Don Giovanni Ghezzo, nasce a Venezia il 12 febbraio 1876 e viene ordinato sacerdote nel 1899 dal Patriarca Sarto, futuro Papa Pio X. Il giovane prete viene mandato a “farsi le ossa, fino al 1902,” nell'inospitale Lio Piccolo. Dopo aver retto per tre anni la parrocchia di Mazzorbo, gli viene assegnata, nel 1905. quella di Grisolera: circa 2.800 anime sparse in una zona molto vasta, di terreno paludoso e insalubre, su strade pieve di acqua e fango che egli percorreva in lungo e in largo visitando gli ammalati ed aiutando i poveri.

Chiesa Grisolera dopo i bombardamenti

La chiesa, eretta nel 1728, era ormai troppo piccola per una popolazione che continuava a crescere. Cosicché il suo primo impegno fu quello di restaurarla ed ampliarla con due navate a cupola. Il soffitto venne arricchito da sculture in legno e decorazioni a foglia d'oro che si integravano con il coro e la sacrestia guarniti di scaffali e cassepanche in legno massiccio, tutto artisticamente lavorato a mano, e venne dotata di un organo ritenuto, a ragione, il più grande delle chiese della diocesi.
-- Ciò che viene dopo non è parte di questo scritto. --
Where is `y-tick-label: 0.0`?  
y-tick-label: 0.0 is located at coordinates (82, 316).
Di li a pochi anni, però, venne l'occupazione delle truppe austro-ungariche e la distruzione del bel campanile e della chiesa, che erano diventati, con tanti sacrifici, dei veri gioiellini.

Don Giovanni, malato di malaria ed ingiustamente sospettato di spionaggio, venne confinato a Latisana da dove ritornò nel gennaio del 1919, riproposto dai superiori con l'implicito compito di ricostruire la chiesa, sogno alla cui realizzazione egli si dedicò anima e corpo, nonostante l'ostilità di tutte le autorità locali e l'abbandono delle più influenti personalità del paese.
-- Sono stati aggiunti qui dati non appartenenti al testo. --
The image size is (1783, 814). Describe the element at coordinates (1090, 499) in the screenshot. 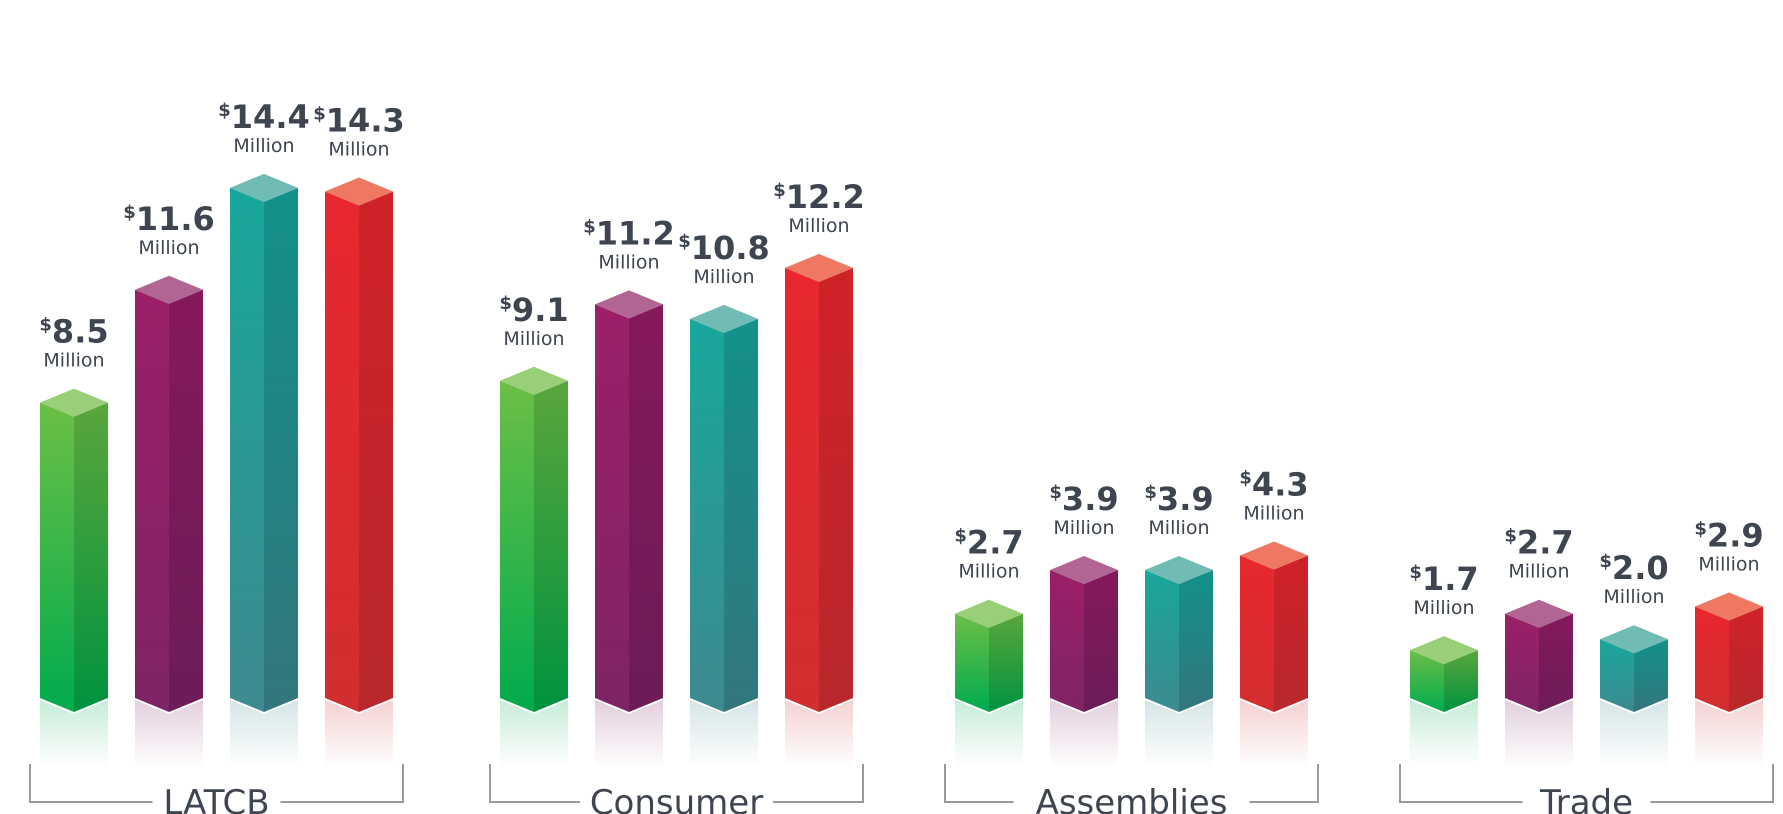

I see `value-number: 3.9` at that location.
Ma il “suo popolo” non lo abbandonò. Nell'estate del 1924 vennero gettate le fondazioni, in posizione più arretrata rispetto alla chiesa distrutta e, il 10 maggio 1930 venne consacrata.

Vedendo ormai realizzato il suo sogno, don Giovanni Ghezzo, chiedeva a Dio solo la grazia di non morire prima di aver pagato i residui debiti. E Dio si disponeva ad esaudirlo!

Domenica 30 gennaio 1938 spiegò il vangelo dal pulpito, lasciando una sorta di testamento spirituale. Morì l'indomani, verso sera, avendo saldato un mese prima l'ultimo debito, tutto pagato con le piccole monete offerte giorno per giorno dal “suo popolo”. Il giorno della sua morte, 31 gennaio 1938, egli possedeva solo 25 centesimi.

La sua salma fu vegliata da un'ininterrotta processione di gente e sepolta nel cimitero del paese ma, un anno dopo, venne traslata nel presbiterio della “sua” chiesa, dove tutt'ora riposa.